Guest post from Richard Mills at Aheadoftheherd.com:

Gold cracked $2,000 an ounce on Monday for the first time in a year, as metal traders reacted to Sunday’s news that a deal was reached for UBS to buy Credit Suisse.

10-year spot gold price. Source: goldprice.org

But the USD$17 billion agreement failed to erase fears of a global banking crisis, with the precious metal rising as much as 1% despite regulators worldwide rushing to shore up market confidence over the weekend. The ongoing banking woes are also spurring bets that central banks may embark on a slower pace of monetary tightening (Bloomberg, March 20, 2023), which would be good for gold.

The Federal Open Market Committee of the US Federal Reserve meets this Tuesday and Wednesday to decide whether to continue raising short-term interest rates, lower them or leave them unchanged. The markets are pricing in another 0.25% increase.

Why isn’t gold higher?

Officials have raised rates at each of their last eight policy meetings spanning 12 months, as they try to lower inflation to their 2% target. However, the bank collapses and resulting market turbulence have added a complicating factor for the Fed as it debates its next move on inflation. (Wall Street Journal, March 15, 2023)

As for gold, it would be considerably higher if it wasn’t for ETF investors dumping the yellow metal.

A stronger dollar and rising bond yields (remember, gold pays neither a dividend not a yield, making the opportunity cost of holding gold higher during periods of high interest rates) led to a 5% decline in the gold price in February.

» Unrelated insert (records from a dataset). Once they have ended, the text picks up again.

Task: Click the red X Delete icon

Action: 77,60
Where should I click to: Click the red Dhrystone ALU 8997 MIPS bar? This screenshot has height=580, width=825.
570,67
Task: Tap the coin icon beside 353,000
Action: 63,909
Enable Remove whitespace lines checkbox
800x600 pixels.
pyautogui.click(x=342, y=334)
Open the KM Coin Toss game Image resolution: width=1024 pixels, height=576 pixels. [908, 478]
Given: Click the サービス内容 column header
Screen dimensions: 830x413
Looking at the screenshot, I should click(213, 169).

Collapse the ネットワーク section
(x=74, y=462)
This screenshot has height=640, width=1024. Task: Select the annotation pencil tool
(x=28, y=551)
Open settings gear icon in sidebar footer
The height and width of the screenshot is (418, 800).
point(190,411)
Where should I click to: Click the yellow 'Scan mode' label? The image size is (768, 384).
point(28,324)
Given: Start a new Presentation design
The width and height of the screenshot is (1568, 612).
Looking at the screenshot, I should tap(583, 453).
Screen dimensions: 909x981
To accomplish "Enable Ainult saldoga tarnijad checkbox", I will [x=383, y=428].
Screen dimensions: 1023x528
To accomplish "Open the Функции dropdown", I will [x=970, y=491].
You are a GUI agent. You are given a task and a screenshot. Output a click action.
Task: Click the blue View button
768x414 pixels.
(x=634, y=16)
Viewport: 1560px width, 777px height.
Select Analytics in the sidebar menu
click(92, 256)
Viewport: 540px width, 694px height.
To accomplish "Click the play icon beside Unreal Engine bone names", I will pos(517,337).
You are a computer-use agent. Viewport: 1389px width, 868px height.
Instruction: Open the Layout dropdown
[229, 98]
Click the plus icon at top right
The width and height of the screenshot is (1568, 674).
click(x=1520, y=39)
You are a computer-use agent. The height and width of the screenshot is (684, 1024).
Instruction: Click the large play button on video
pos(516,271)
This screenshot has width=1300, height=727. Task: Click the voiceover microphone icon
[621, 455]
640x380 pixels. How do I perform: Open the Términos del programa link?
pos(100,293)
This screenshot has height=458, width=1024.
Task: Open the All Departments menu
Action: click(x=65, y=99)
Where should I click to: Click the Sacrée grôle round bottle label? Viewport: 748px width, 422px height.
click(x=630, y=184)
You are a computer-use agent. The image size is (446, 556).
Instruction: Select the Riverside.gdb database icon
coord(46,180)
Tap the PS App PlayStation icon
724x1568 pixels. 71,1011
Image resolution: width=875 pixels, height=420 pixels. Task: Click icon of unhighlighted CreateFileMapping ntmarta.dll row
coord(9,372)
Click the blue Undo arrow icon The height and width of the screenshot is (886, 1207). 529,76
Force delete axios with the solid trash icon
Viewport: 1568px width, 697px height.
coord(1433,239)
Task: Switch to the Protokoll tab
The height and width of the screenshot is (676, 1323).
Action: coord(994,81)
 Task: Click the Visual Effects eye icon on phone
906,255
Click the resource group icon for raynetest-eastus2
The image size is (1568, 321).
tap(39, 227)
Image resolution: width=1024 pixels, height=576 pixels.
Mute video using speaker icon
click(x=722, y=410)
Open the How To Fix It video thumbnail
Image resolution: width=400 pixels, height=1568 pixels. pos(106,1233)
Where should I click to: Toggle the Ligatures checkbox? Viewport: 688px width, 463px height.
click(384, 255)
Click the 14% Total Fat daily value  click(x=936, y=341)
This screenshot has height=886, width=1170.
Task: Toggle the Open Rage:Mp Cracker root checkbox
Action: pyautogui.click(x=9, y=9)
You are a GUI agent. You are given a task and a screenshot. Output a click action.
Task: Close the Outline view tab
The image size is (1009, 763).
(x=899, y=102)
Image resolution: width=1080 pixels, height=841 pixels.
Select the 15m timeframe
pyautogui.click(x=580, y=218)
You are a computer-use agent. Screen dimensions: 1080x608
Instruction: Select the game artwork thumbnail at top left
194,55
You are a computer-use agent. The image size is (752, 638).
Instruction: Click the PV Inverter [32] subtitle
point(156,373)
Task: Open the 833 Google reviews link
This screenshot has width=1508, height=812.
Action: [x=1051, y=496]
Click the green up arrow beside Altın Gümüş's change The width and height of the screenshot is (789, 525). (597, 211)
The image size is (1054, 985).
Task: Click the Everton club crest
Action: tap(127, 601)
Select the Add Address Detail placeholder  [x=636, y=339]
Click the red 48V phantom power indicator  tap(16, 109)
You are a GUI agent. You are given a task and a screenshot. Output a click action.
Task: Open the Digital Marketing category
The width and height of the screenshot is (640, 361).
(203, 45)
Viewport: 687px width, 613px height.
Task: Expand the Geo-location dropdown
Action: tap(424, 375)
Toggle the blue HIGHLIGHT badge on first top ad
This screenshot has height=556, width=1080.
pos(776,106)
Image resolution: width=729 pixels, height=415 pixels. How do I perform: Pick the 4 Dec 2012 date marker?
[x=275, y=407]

Last month, many investors of gold-backed ETFs decided to liquidate. According to the World Gold Council, gold ETFs lost $1.7 billion in February, marking a 10-month losing streak, the longest since January 2014.

Gold ETF assets under management (AUM) declined by 1% to $200 billion, WGC data showed. In tonnage terms, February’s decline saw global ETF holdings fall by 34 tonnes to 3,412t.

European funds drove outflows as the region’s central banks continued to deliver outsized rate hikes, while North American gold ETFs lost just over half a billion dollars, the first monthly outflow in 2023 after two consecutive months of inflows, the WGS said.

However as we observed in a previous article, the gold price continues to stay lofty, despite a high US dollar and elevated government bond yields. The dollar and gold normally move in opposite directions.

The answer, I believe, boils down to the demand for commodities being kept strong by governments, who are fueling inflation through hundreds of billions, in some cases trillions, of new spending, even as central banks tackle rising prices by hiking interest rates. The two are working at cross-purposes, and the loser is the consumer, being forced to pay both higher prices, and higher interest on loans/ mortgages.

The link between commodities and inflation

US consumers are getting crushed by high-interest debt and inflation

There are two factors at play. The first, and easiest to explain, is why gold isn’t doing better during this period of high inflation. The economy is inflating at the same time as central bank banks are raising interest rates. Gold’s price appreciation is therefore limited by higher rates and bond yields. Why invest in gold, with offers neither interest nor a dividend, when you can get a decent return on a government bond, or just by stuffing a bunch of cash into a savings account that nowadays pays around 3%?

The second factor is a bit more complicated. Why is gold trading at $1,977, when a proxy for the buck, DXY, is at 103? In fact DXY has been over 100 since April 10, 2022, as the chart below shows.

Source: MarketWatch

Central bank buying

Central bank buying is one reason why gold has held its own over the past few months.

Central bank gold demand has reportedly seen a continuation from 2022’s record year of purchases, with CBs adding 31 tonnes to global gold reserves in January, the World Council said earlier this month.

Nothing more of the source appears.